That dissatisfaction is what sent me looking for a keyhole into a game engine on a Saturday night. I'm a lot of fun at parties.

nobody: / me at 2am reverse-engineering a game engine:

Why a Hex Grid

I have over 500 hours in Civilization VI. I am, at best, mediocre. But the game lives in my head because of what happens when simple decisions compound.

You start small: where to build your first city, which technology to research, which direction to send a scout. Maybe 10,000 possible actions. By the midgame you're managing multiple cities, trade routes, diplomatic relationships, military positioning, and religious pressure. By the late game, analysis of related environments estimates the decision space at 10^166 possible actions per turn. The complexity isn't designed. It emerges from systems interacting in ways nobody fully planned for.

That's also what policy-making is.

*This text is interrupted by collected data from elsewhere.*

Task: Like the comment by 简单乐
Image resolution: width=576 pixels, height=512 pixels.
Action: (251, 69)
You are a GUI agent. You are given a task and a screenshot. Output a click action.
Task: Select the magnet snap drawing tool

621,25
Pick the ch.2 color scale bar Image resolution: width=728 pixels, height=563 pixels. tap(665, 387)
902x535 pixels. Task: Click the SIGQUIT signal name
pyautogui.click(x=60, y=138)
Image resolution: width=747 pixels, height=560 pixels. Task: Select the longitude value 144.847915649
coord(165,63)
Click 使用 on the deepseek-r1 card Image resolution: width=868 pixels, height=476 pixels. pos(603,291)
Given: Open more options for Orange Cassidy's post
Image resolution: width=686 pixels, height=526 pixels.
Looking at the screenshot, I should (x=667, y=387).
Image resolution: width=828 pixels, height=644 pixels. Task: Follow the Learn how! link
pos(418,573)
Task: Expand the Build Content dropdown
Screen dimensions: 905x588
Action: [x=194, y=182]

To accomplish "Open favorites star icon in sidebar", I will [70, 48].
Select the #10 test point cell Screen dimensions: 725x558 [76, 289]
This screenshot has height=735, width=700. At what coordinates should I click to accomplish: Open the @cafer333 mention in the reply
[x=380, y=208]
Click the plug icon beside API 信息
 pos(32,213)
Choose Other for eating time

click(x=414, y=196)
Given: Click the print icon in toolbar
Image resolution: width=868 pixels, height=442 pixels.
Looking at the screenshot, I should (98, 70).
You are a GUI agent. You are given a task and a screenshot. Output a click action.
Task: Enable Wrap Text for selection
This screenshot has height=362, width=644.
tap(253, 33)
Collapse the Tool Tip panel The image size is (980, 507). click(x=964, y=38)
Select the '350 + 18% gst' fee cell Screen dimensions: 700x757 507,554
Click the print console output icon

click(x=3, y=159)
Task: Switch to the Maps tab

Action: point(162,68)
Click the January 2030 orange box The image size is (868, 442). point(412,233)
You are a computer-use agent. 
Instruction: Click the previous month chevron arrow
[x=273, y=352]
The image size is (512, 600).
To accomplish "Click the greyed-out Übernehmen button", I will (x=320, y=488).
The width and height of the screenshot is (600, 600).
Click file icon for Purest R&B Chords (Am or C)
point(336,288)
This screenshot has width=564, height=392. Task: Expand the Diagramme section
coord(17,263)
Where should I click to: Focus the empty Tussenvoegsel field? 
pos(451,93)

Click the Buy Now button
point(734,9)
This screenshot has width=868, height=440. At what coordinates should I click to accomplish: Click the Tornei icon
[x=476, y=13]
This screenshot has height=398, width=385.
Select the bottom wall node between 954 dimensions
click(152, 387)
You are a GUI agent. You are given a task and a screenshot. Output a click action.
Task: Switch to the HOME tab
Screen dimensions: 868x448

A health policy that looks brilliant today might cascade into a housing crisis in fifteen years. A trade agreement that boosts GDP might hollow out a domestic industry you'll need in a conflict nobody planned for. Decisions with consequences that play out across decades, through variables you can't fully model, against actors with competing interests.

There are six ways to win a game of Civ (science, culture, domination, religion, diplomacy, score), so no single objective dominates. You have to read the board and decide what game you're even playing. If you want to know whether an AI can reason strategically, not just answer questions about strategy but actually do it, you don't give it a quiz. You give it a hex grid.

So I built a way in. I found a debug port buried in Civilization VI's engine, a keyhole the developers had left running, and over a weekend turned it into an MCP server, 76 tools that let an AI play Civ through the same interface it uses to write code or query a database. Claude Code was both my co-developer and the playtester. Play a few turns, hit a wall, build the tool to get past it, play further, hit the next wall.

Roughly the energy.

Playing Through Text

A human player sees a hex grid, animated units, a minimap, notification banners, and music cues, all at once. The agent sees nothing until it asks. Calling get_game_overview returns the entire game state as four lines of text:

Turn 150/330 | Poland (Jadwiga) | Score: 179 | Prince | Quick speed (67% costs)
Gold: 628 (+20/turn) | Income: 38 | Maintenance: -18 (units: 9) | Science: 26.6 | Culture: 16.2 | Faith: 904 | Favor: 88 (+4/turn)
Research: TECH_EDUCATION | Civic: CIVIC_FEUDALISM
Cities: 3 | Population: 21 | Units: 4

That is the whole board, compressed. No map, no sense of where anything sits, raw TECH_ and CIVIC_ tags rather than names. To see its own army it makes a separate call, get_units, which is also the only place it learns something dangerous is nearby:

4 units:
  Archer (UNIT_ARCHER) at (44,16) — CS:25 RS:28 moves 2/2 [id:1769482, idx:3]
  Archer (UNIT_ARCHER) at (45,15) — CS:25 RS:28 moves 0/2 [HP: 72/100] (no moves) [id:1769484, idx:4]
  Warrior (UNIT_WARRIOR) at (43,17) — CS:20 moves 1/2 [HP: 45/100] [id:1769486, idx:5]
  Builder (UNIT_BUILDER) at (46,16) — moves 2/2 charges:2 [id:1769490, idx:7]

Nearby threats (2):
  Sumeria (2 units):
    UNIT_MAN_AT_ARMS at (44,11) — CS:45 HP:28/100 (2 tiles away)
    UNIT_HORSEMAN at (47,13) — CS:36 HP:100/100 (5 tiles away)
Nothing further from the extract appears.